Spory cień podpełzł do kamiennego gargulca, spowił go, po czym wślizgnął się przez rozwarty pysk do jego wnętrza. Po chwili rzeźba rozpostarła skrzydła i zamachała nimi, wzbijając w powietrze krople deszczu, a następnie się pochyliła, by umożliwić księżniczce wspięcie się na jej grzbiet.

– Uciekaj – powiedziała czerwonooka.

Drassari spojrzała na dziedziniec, a następnie na mieszkalną część zamku.

– A rodzice i Derek?

– Ich już nie ma – odpowiedziała dziewczynka.

Drassari rozumiała. W jej oczach stanęły łzy, ale to nie był dobry czas na płacz.

– Kiedyś tu wrócisz. To twój dom. Będę tu na ciebie czekała.

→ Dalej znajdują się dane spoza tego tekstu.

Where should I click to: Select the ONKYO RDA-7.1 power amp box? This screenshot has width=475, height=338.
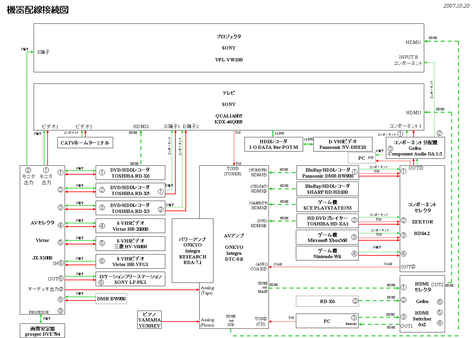click(x=192, y=251)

Drassari osłoniła oczy przed wiatrem, a następnie bez wahania wsiadła na grzbiet rzeźby, mocno chwytając się jej szyi.

– Jak masz na imię? – zapytała, zanim gargulec wzbił się w górę.

– Rveen – usłyszała odpowiedź, a wtedy dziewczynka rozmyła się wśród cieni na ścianie, niczym dym ze zgaszonej świecy.

Cienisty poniósł Drassari najpierw ponad płonącym zamkiem, potem ponad jeziorem na drugi brzeg.

Nie pamiętała, co stało się później, bo była tak zmęczona, że zasnęła. Gdy się obudziła, pochylał się nad nią jasnowłosy anioł.

1.

Dzień był wyjątkowo ponury. Ciężkie niczym młot kowalski ciemne chmury złowrogo piętrzyły się nad horyzontem, a deszcz padał nieustannie, raz po raz tylko spowalniając lub przyspieszając swój rytm wybijany w liściach drzew i na przydrożnych kamieniach. Przed południem dotarli do małej górskiej wioski leżącej na granicy pomiędzy Vessanią a Atrem. Takich osad składających się z kilku lub kilkunastu gospodarstw na pograniczu było wiele. Zazwyczaj życie w nich toczyło się spokojnie, z dala od wielkiego świata i jego polityki. Talisar z niemałym zdziwieniem zaobserwował, że mimo ubóstwa mieszkańcy tej najbiedniejszej części Królestwa byli niezwykle gościnni i chętnie dzielili się skromnym posiłkiem z przyjezdnymi.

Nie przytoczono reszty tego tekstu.